Dire, ne pas dire

Frédéric M. (Aix-en-Provence)

Le 11 juin 2026

Courrier des internautes

Dans le cadre d’une recherche sur l’arbre nommé dragonnier, j’ai consulté un texte inédit du père minime Louis Feuillée, écrit alors qu’il était en mission aux Canaries. Il y évoque les propriétés médicinales de cet arbre et en particulier de la résine appelée sang-dragon (ou sang de dragon) qu’il produit. Il indique qu’elle « arrête les hémorragies, le courir de ventre ».

Pouvez-vous m’aider à trouver ce que signifie cette expression, le courir de ventre ?

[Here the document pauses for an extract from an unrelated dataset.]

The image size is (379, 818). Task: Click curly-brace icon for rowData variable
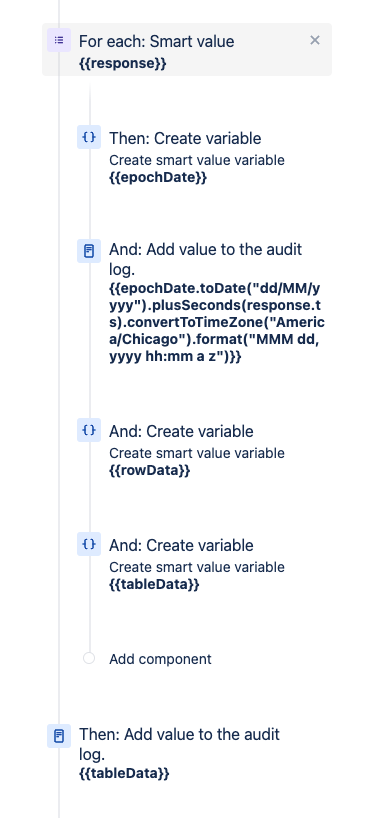89,430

Frédéric M. (Aix-en-Provence)

L’Académie répond :

Cette locution, totalement sortie d’usage, est un synonyme de diarrhée, voire, dans une langue très populaire, de courante. Elle date d’une époque où la langue substantivait beaucoup plus facilement qu’aujourd’hui les infinitifs.

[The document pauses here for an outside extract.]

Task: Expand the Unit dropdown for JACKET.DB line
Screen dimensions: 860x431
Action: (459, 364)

On a aussi employé jadis cours de ventre et, plus récemment, même si cette locution est aujourd’hui très vieillie, flux de ventre. Cette dernière était ainsi définie, à l’article Flux, dans la 5e édition de notre Dictionnaire parue en 1798 : « Flux, se dit aussi De l’écoulement des excrémens [c’est la forme du pluriel de l’époque] devenus trop fluides, et signifie, Dévoiement. Avoir le flux de ventre. Il lui a pris un flux de ventre. Provoquer un flux de ventre. Arrêter un flux de ventre. » On peut aussi noter que dans ses Mémoires d’outre-tombe, Chateaubriand appelle ce mal « maladie prussienne » ou « maladie des Prussiens », parce que, à l’automne 1792, de nombreux soldats de ce pays, commandés par le roi Frédéric-Guillaume II, en furent atteints devant Verdun.